Dataset entries

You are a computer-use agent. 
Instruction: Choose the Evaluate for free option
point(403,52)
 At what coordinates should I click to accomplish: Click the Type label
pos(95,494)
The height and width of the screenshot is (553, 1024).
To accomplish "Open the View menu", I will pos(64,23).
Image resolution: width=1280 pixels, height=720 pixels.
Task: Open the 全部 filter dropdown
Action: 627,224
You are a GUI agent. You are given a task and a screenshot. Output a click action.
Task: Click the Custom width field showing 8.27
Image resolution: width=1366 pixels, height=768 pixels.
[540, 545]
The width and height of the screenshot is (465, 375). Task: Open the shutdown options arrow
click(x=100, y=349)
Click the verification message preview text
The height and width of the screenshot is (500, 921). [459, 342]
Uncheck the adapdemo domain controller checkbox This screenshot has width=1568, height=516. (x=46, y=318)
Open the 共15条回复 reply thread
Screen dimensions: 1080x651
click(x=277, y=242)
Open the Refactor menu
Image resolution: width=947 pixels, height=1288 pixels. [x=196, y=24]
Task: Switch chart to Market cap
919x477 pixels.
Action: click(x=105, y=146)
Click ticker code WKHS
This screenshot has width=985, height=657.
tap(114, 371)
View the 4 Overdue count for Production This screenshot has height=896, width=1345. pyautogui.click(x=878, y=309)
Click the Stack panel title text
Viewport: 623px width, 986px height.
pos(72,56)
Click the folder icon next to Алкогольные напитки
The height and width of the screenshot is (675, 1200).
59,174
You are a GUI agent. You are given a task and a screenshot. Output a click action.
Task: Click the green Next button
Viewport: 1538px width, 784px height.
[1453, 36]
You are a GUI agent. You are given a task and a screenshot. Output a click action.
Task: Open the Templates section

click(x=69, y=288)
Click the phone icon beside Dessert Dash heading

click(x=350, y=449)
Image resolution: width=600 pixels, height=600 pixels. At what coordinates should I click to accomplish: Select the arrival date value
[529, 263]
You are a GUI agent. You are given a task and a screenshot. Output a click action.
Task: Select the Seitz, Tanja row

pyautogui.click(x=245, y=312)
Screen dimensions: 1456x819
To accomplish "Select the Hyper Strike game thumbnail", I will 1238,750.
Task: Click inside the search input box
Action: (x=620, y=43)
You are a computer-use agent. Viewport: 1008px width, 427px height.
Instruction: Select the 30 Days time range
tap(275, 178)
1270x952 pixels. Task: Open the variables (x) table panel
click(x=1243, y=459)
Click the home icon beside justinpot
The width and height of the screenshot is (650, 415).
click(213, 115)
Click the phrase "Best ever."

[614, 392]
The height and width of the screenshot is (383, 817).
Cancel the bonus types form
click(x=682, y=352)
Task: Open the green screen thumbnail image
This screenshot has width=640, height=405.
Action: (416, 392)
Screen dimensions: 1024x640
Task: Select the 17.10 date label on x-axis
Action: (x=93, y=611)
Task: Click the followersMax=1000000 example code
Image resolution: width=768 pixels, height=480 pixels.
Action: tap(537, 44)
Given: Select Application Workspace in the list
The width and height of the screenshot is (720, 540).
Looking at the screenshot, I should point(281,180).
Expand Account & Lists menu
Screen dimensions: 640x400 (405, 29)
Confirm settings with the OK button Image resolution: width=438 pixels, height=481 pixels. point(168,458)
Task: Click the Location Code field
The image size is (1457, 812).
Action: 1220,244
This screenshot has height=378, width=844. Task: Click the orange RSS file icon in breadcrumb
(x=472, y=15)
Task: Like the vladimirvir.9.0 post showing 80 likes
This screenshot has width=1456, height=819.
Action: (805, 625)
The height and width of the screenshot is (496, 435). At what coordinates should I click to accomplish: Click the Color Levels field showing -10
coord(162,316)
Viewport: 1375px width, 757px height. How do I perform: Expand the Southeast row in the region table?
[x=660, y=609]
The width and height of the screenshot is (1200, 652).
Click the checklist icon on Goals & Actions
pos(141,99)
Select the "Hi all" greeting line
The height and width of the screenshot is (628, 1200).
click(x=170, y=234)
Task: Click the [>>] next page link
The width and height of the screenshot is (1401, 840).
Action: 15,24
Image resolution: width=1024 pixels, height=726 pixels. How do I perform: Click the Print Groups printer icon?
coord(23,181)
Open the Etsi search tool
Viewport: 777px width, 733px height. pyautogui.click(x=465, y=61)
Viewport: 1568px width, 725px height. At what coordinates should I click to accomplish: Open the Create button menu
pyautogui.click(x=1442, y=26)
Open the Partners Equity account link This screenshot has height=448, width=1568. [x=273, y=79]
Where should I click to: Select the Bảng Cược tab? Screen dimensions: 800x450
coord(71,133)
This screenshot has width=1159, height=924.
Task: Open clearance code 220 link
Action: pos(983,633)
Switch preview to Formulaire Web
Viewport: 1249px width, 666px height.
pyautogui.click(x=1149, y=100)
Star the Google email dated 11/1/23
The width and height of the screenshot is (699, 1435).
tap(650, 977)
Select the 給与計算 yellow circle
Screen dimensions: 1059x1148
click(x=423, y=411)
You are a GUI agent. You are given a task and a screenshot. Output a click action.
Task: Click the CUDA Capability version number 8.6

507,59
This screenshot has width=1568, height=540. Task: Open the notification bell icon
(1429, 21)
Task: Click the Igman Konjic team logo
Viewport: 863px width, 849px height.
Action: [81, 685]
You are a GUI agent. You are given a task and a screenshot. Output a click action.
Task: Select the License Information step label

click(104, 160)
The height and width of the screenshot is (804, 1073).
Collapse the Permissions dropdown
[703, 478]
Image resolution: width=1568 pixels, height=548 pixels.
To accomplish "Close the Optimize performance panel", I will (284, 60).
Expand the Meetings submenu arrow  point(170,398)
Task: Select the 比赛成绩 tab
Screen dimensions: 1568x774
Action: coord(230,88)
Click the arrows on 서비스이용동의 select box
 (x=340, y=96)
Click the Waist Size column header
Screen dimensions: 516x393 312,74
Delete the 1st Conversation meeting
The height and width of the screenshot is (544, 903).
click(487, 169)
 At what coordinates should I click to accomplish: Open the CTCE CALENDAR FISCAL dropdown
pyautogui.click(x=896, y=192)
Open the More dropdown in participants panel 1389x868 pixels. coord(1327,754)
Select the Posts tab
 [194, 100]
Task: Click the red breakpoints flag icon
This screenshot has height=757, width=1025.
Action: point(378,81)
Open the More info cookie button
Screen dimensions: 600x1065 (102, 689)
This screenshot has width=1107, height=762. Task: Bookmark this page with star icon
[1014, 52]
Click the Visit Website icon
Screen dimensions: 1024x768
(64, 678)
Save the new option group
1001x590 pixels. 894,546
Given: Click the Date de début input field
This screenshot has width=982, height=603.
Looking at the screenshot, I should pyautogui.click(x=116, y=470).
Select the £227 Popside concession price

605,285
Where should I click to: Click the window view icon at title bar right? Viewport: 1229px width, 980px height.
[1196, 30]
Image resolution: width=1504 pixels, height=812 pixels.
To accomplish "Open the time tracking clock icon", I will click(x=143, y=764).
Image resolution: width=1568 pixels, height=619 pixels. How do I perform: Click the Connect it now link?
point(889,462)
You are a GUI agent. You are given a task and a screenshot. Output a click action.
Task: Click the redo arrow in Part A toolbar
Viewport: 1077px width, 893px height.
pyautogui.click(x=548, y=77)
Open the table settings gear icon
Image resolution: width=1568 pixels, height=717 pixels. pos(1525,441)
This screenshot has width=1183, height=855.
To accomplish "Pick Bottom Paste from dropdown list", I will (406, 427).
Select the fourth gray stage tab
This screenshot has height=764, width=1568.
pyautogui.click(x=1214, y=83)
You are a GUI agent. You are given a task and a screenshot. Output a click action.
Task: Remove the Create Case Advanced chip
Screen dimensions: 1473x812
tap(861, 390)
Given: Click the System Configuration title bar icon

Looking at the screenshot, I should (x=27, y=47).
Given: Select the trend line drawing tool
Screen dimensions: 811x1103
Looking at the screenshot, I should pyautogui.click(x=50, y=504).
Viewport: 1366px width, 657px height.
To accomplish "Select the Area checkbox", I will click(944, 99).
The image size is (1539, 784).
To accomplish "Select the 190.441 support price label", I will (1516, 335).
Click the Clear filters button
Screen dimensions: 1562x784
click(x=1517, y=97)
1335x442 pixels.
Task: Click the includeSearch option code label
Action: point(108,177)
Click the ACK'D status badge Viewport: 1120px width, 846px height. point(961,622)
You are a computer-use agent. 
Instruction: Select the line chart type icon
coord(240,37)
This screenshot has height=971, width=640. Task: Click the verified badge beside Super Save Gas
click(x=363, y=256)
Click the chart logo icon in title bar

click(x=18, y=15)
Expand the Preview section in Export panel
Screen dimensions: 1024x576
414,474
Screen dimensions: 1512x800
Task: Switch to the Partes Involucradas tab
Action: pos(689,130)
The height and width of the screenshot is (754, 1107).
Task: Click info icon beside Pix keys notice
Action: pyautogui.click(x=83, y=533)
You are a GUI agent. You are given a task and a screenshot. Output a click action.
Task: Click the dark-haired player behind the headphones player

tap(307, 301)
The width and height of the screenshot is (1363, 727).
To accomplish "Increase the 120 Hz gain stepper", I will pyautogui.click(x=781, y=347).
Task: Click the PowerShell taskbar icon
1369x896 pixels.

[WHAT TO PRODUCE] All lines from the one that contains "Given: Click the System" to the end of the records above are to be copied exactly; leave out the rest.

[ANSWER FOR THIS EXERCISE]
Given: Click the System Configuration title bar icon

Looking at the screenshot, I should (x=27, y=47).
Given: Select the trend line drawing tool
Screen dimensions: 811x1103
Looking at the screenshot, I should pyautogui.click(x=50, y=504).
Viewport: 1366px width, 657px height.
To accomplish "Select the Area checkbox", I will click(944, 99).
The image size is (1539, 784).
To accomplish "Select the 190.441 support price label", I will (1516, 335).
Click the Clear filters button
Screen dimensions: 1562x784
click(x=1517, y=97)
1335x442 pixels.
Task: Click the includeSearch option code label
Action: point(108,177)
Click the ACK'D status badge Viewport: 1120px width, 846px height. point(961,622)
You are a computer-use agent. 
Instruction: Select the line chart type icon
coord(240,37)
This screenshot has height=971, width=640. Task: Click the verified badge beside Super Save Gas
click(x=363, y=256)
Click the chart logo icon in title bar

click(x=18, y=15)
Expand the Preview section in Export panel
Screen dimensions: 1024x576
414,474
Screen dimensions: 1512x800
Task: Switch to the Partes Involucradas tab
Action: pos(689,130)
The height and width of the screenshot is (754, 1107).
Task: Click info icon beside Pix keys notice
Action: pyautogui.click(x=83, y=533)
You are a GUI agent. You are given a task and a screenshot. Output a click action.
Task: Click the dark-haired player behind the headphones player

tap(307, 301)
The width and height of the screenshot is (1363, 727).
To accomplish "Increase the 120 Hz gain stepper", I will pyautogui.click(x=781, y=347).
Task: Click the PowerShell taskbar icon
1369x896 pixels.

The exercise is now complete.